In a second dissent, Justice Neil M. Gorsuch said the case was simple.
“The world we inhabit today, with a pandemic upon us, poses unusual challenges,” he wrote. “But there is no world in which the Constitution permits Nevada to favor Caesars Palace over Calvary Chapel.”
In his own dissent, Justice Brett M. Kavanaugh agreed that the case was straightforward.
“Nevada’s 50-person attendance cap on religious worship services puts praying at churches, synagogues, temples and mosques on worse footing than eating at restaurants, drinking at bars, gambling at casinos or biking at gyms,” he wrote. “In other words, Nevada is discriminating against religion.”
In addition to the chief justice, the justices in the majority were Ruth Bader Ginsburg, Stephen G. Breyer, Sonia Sotomayor and Elena Kagan.
The church, which said it sought to conduct services with 90 people present — with appropriate social distancing — included a photograph of a large, closely packed and unmasked crowd in Las Vegas in its Supreme Court brief. It said that discriminating against churches violated the First Amendment.

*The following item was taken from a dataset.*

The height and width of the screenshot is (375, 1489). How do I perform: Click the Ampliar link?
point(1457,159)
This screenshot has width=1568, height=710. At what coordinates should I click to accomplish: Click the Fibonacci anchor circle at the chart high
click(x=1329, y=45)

“This is a straightforward case,” lawyers for the church wrote. “If the governor deems it acceptable for secular assemblies to occur at 50 percent capacity at casinos, restaurants, bars, gyms and fitness facilities, indoor and outdoor theme parks, bowling alleys, water parks, pools, arcades and more, he must apply the same 50 percent capacity rule to constitutionally protected worship services.”
In response, state officials wrote that comparable mass gatherings — which they said included those at concerts, movie theaters, museums and trade schools — were treated “the same as or worse than houses of worship.”
“Public attendance is prohibited for all musical performances, live entertainment, concerts, competitions, sporting events and any events with live performances,” the brief by state officials said.